Task instructions
Each record below must be written out exactly as given.

Records supplied
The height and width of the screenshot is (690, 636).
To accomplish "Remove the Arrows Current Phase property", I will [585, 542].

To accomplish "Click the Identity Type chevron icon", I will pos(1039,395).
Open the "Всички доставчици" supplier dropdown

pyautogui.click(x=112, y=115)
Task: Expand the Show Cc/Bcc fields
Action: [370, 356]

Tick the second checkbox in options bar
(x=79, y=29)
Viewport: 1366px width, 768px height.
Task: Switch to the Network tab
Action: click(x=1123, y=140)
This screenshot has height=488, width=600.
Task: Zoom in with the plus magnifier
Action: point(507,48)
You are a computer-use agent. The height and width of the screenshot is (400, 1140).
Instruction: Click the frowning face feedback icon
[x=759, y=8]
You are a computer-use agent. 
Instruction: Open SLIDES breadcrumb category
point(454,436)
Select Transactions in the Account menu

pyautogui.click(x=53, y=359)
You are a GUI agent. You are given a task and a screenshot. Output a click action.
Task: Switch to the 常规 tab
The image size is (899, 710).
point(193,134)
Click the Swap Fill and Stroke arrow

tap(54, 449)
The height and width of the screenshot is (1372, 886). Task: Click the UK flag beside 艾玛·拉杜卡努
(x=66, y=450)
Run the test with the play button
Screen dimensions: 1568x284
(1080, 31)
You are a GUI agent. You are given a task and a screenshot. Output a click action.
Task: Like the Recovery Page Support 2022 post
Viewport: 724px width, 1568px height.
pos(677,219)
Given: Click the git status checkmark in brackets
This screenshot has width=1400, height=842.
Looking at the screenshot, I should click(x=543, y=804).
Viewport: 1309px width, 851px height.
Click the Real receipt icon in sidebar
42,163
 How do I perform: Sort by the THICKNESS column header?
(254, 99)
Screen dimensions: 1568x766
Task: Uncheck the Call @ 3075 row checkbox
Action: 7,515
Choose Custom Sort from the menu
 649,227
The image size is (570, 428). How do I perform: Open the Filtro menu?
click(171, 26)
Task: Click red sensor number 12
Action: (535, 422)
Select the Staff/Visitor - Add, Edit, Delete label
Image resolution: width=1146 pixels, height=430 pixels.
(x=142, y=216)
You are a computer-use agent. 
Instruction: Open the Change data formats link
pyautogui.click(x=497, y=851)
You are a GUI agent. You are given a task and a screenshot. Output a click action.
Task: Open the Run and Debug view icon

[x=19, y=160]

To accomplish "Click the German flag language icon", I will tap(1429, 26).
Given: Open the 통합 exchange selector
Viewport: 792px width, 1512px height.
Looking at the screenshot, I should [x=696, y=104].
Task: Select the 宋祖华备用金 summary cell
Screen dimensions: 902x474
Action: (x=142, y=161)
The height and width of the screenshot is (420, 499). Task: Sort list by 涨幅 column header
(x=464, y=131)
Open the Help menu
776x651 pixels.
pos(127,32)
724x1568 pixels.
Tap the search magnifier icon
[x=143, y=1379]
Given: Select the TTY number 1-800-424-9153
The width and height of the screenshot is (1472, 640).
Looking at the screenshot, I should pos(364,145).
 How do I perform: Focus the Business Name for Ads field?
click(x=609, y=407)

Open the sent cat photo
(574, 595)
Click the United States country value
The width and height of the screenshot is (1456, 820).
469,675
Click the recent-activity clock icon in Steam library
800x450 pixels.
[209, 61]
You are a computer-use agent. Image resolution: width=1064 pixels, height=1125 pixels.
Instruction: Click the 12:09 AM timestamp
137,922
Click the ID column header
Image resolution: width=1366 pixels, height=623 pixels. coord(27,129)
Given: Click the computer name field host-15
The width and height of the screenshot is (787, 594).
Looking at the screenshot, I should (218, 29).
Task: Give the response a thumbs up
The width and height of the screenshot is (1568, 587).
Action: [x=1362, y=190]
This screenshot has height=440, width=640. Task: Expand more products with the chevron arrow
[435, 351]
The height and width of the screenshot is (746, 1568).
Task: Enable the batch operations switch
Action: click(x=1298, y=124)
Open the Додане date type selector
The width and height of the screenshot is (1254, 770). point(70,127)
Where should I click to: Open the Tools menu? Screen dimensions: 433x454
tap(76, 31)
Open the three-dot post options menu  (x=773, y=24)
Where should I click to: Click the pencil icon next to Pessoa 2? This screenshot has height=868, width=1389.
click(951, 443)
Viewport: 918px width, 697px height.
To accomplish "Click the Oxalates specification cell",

Result of this exercise
The height and width of the screenshot is (690, 636).
To accomplish "Remove the Arrows Current Phase property", I will [585, 542].

To accomplish "Click the Identity Type chevron icon", I will pos(1039,395).
Open the "Всички доставчици" supplier dropdown

pyautogui.click(x=112, y=115)
Task: Expand the Show Cc/Bcc fields
Action: [370, 356]

Tick the second checkbox in options bar
(x=79, y=29)
Viewport: 1366px width, 768px height.
Task: Switch to the Network tab
Action: click(x=1123, y=140)
This screenshot has height=488, width=600.
Task: Zoom in with the plus magnifier
Action: point(507,48)
You are a computer-use agent. The height and width of the screenshot is (400, 1140).
Instruction: Click the frowning face feedback icon
[x=759, y=8]
You are a computer-use agent. 
Instruction: Open SLIDES breadcrumb category
point(454,436)
Select Transactions in the Account menu

pyautogui.click(x=53, y=359)
You are a GUI agent. You are given a task and a screenshot. Output a click action.
Task: Switch to the 常规 tab
The image size is (899, 710).
point(193,134)
Click the Swap Fill and Stroke arrow

tap(54, 449)
The height and width of the screenshot is (1372, 886). Task: Click the UK flag beside 艾玛·拉杜卡努
(x=66, y=450)
Run the test with the play button
Screen dimensions: 1568x284
(1080, 31)
You are a GUI agent. You are given a task and a screenshot. Output a click action.
Task: Like the Recovery Page Support 2022 post
Viewport: 724px width, 1568px height.
pos(677,219)
Given: Click the git status checkmark in brackets
This screenshot has width=1400, height=842.
Looking at the screenshot, I should click(x=543, y=804).
Viewport: 1309px width, 851px height.
Click the Real receipt icon in sidebar
42,163
 How do I perform: Sort by the THICKNESS column header?
(254, 99)
Screen dimensions: 1568x766
Task: Uncheck the Call @ 3075 row checkbox
Action: 7,515
Choose Custom Sort from the menu
 649,227
The image size is (570, 428). How do I perform: Open the Filtro menu?
click(171, 26)
Task: Click red sensor number 12
Action: (535, 422)
Select the Staff/Visitor - Add, Edit, Delete label
Image resolution: width=1146 pixels, height=430 pixels.
(x=142, y=216)
You are a computer-use agent. 
Instruction: Open the Change data formats link
pyautogui.click(x=497, y=851)
You are a GUI agent. You are given a task and a screenshot. Output a click action.
Task: Open the Run and Debug view icon

[x=19, y=160]

To accomplish "Click the German flag language icon", I will tap(1429, 26).
Given: Open the 통합 exchange selector
Viewport: 792px width, 1512px height.
Looking at the screenshot, I should [x=696, y=104].
Task: Select the 宋祖华备用金 summary cell
Screen dimensions: 902x474
Action: (x=142, y=161)
The height and width of the screenshot is (420, 499). Task: Sort list by 涨幅 column header
(x=464, y=131)
Open the Help menu
776x651 pixels.
pos(127,32)
724x1568 pixels.
Tap the search magnifier icon
[x=143, y=1379]
Given: Select the TTY number 1-800-424-9153
The width and height of the screenshot is (1472, 640).
Looking at the screenshot, I should pos(364,145).
 How do I perform: Focus the Business Name for Ads field?
click(x=609, y=407)

Open the sent cat photo
(574, 595)
Click the United States country value
The width and height of the screenshot is (1456, 820).
469,675
Click the recent-activity clock icon in Steam library
800x450 pixels.
[209, 61]
You are a computer-use agent. Image resolution: width=1064 pixels, height=1125 pixels.
Instruction: Click the 12:09 AM timestamp
137,922
Click the ID column header
Image resolution: width=1366 pixels, height=623 pixels. coord(27,129)
Given: Click the computer name field host-15
The width and height of the screenshot is (787, 594).
Looking at the screenshot, I should (218, 29).
Task: Give the response a thumbs up
The width and height of the screenshot is (1568, 587).
Action: [x=1362, y=190]
This screenshot has height=440, width=640. Task: Expand more products with the chevron arrow
[435, 351]
The height and width of the screenshot is (746, 1568).
Task: Enable the batch operations switch
Action: click(x=1298, y=124)
Open the Додане date type selector
The width and height of the screenshot is (1254, 770). point(70,127)
Where should I click to: Open the Tools menu? Screen dimensions: 433x454
tap(76, 31)
Open the three-dot post options menu  (x=773, y=24)
Where should I click to: Click the pencil icon next to Pessoa 2? This screenshot has height=868, width=1389.
click(951, 443)
Viewport: 918px width, 697px height.
To accomplish "Click the Oxalates specification cell",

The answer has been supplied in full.